Effect-directed analysis of transformation products in drinking water treatment

In Switzerland more than 30’000 chemicals are used in everyday life, whereas for only a minority of these substances an environmental or human based risk assessment is available and only a small number of substances are currently regulated by (drinking) water laws and guidelines. Some of these substances can be found in natural water resources that may eventually be used for drinking water purposes. If water is treated by advanced oxidation processes (AOPs) such as ozonation, UV irradiation, O3/H2O2 and UV/H2O2, these substances may be degraded or transformed to a variety of different transformation products, for which in most cases the structure and toxicity are not known.

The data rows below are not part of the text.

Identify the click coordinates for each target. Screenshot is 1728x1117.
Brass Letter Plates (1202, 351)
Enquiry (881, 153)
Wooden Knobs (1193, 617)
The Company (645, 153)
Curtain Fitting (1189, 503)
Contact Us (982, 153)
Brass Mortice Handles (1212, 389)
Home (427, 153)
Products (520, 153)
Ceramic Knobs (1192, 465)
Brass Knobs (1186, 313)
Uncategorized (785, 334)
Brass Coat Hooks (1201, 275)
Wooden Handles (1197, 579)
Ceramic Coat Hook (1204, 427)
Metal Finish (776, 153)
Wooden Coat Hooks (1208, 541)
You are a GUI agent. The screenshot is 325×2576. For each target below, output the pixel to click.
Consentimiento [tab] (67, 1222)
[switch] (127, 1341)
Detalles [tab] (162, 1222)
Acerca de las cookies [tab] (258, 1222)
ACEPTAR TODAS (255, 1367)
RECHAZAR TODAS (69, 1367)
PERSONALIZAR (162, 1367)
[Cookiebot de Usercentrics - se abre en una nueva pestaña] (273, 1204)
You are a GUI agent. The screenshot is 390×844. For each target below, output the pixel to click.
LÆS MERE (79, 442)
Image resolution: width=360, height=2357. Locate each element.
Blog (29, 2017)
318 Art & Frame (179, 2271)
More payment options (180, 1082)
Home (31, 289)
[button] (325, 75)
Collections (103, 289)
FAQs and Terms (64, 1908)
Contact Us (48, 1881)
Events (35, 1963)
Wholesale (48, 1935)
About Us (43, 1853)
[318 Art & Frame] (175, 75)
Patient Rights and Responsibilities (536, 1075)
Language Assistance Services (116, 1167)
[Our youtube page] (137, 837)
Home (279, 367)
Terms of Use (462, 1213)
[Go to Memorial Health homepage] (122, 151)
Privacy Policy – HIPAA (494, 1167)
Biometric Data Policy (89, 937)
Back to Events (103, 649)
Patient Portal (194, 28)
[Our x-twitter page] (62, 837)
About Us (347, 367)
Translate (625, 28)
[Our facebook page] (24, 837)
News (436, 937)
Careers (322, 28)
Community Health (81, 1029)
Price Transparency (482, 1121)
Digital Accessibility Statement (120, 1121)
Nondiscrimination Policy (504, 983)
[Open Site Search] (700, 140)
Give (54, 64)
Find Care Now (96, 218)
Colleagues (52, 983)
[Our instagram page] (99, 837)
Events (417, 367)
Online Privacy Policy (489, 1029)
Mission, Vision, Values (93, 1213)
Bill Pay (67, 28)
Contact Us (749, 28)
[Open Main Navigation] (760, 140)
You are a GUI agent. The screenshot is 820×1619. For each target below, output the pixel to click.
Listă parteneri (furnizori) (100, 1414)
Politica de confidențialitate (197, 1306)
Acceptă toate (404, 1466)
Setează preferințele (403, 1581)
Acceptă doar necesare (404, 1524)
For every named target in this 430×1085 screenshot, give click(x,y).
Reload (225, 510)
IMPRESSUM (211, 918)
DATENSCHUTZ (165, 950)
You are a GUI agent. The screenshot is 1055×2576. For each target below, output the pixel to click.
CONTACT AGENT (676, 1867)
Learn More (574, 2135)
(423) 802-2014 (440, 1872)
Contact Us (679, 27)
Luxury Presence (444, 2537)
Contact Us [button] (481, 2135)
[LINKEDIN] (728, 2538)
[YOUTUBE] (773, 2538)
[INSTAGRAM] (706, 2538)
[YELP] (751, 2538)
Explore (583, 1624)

Up to now only a limited number of contaminants and toxic endpoints relevant for human health have been systematically studied. In a current project between Eawag and the University of Colorado at Boulder (Linden Research Group), funded by the Water Research Foundation and the Federal Office for the Environment (FOEN), the toxicity of transformation products formed by AOPs of selected chemicals from the contaminant candidate list (CCL3) of the US Environmental Protection Agency is being investigated.

Because the processes involved in advanced oxidation processes lead to the formation of a cascade of degradation products, the identification of all of them is a tedious and expensive procedure. As an alternative, an effect-directed approach allows the priority setting for further identification of toxic compounds. The toxicity of the samples taken during the degradation processes is directly measured and specific transformation products are identified only if any increase in toxicity is observed (image). Such a methodology can determine whether the degradation products “retain” the toxicity of the parent compound or whether the degradation lead to a formation of products possessing another kind of toxicity. The testing procedure in this study involves the determination of the genotoxic and estrogenic activity by suitable in vitro bioassays.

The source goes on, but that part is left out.